## begin Provided material

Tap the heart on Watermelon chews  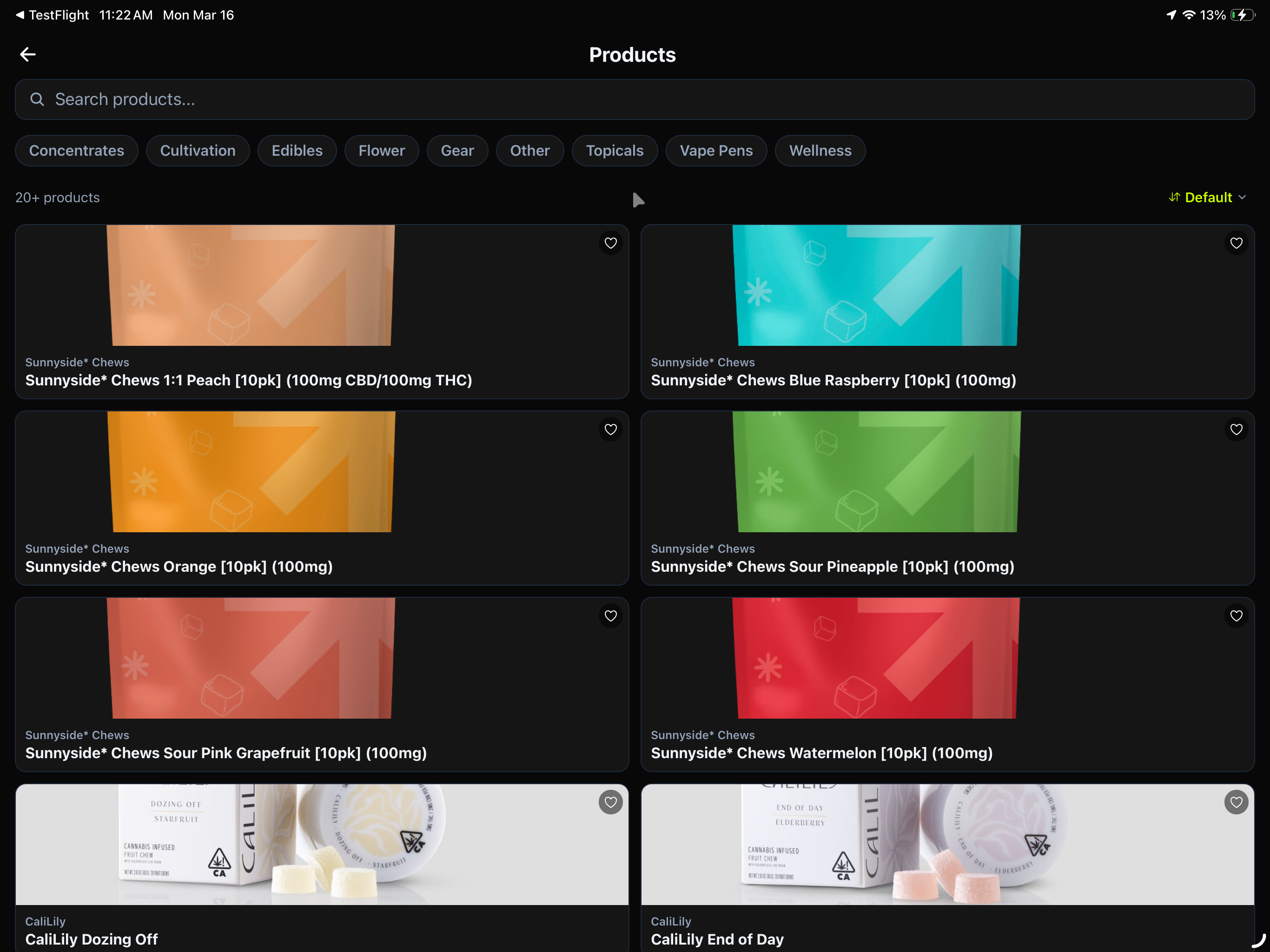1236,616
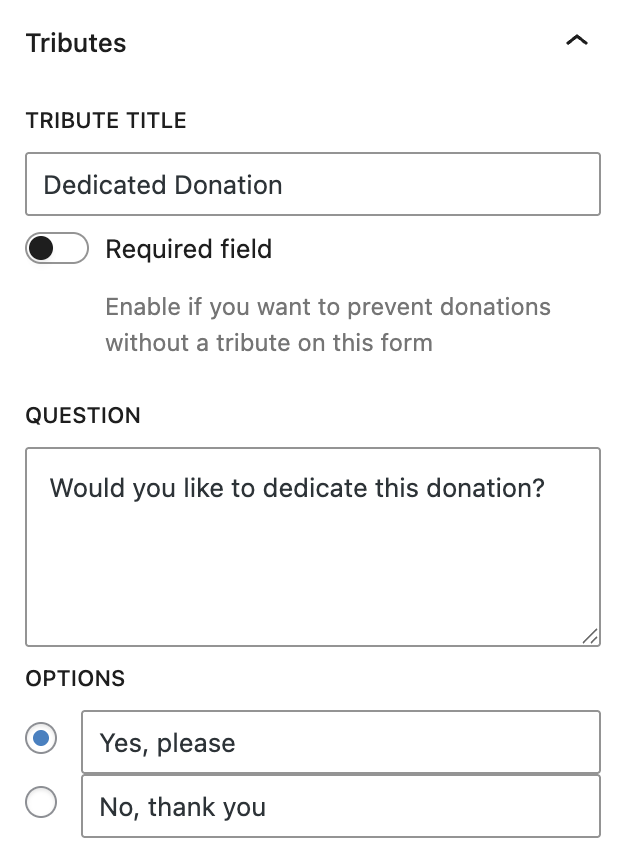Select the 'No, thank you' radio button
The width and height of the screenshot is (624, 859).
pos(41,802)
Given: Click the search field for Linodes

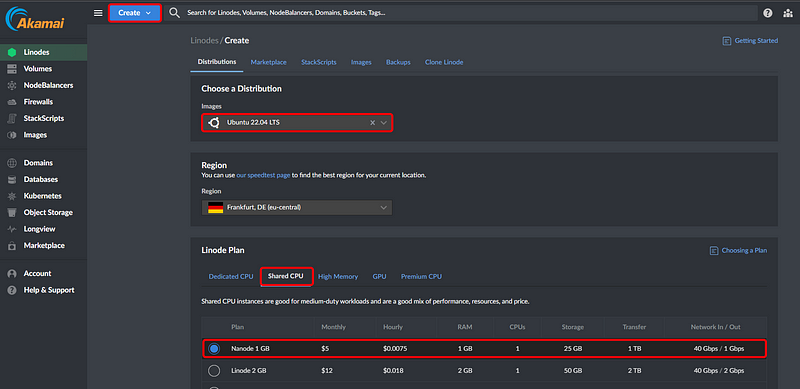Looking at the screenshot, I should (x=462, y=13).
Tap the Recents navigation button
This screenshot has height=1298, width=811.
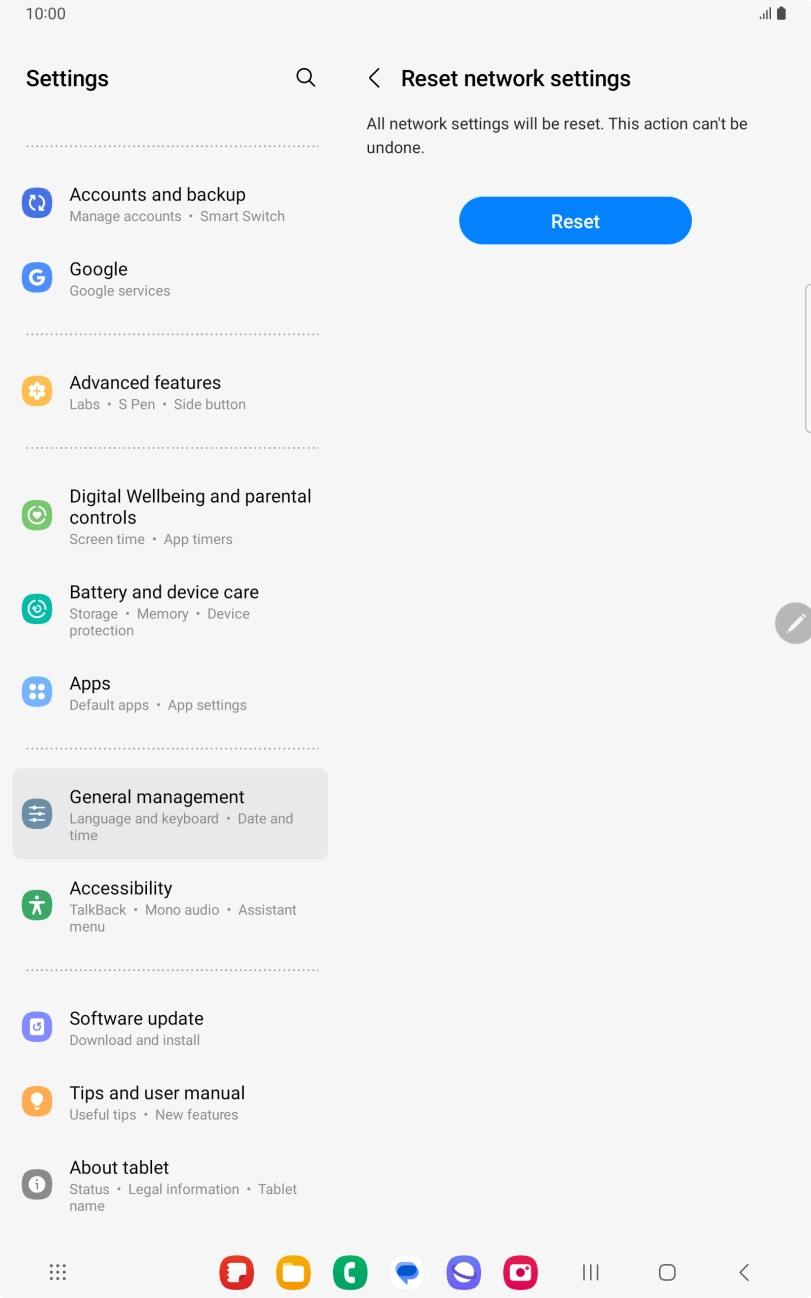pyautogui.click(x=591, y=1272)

## end Provided material

What you are asked to do: Return every line in the entries above that contains the string "width". Case counts.

Task response:
The width and height of the screenshot is (624, 859).
This screenshot has height=1298, width=811.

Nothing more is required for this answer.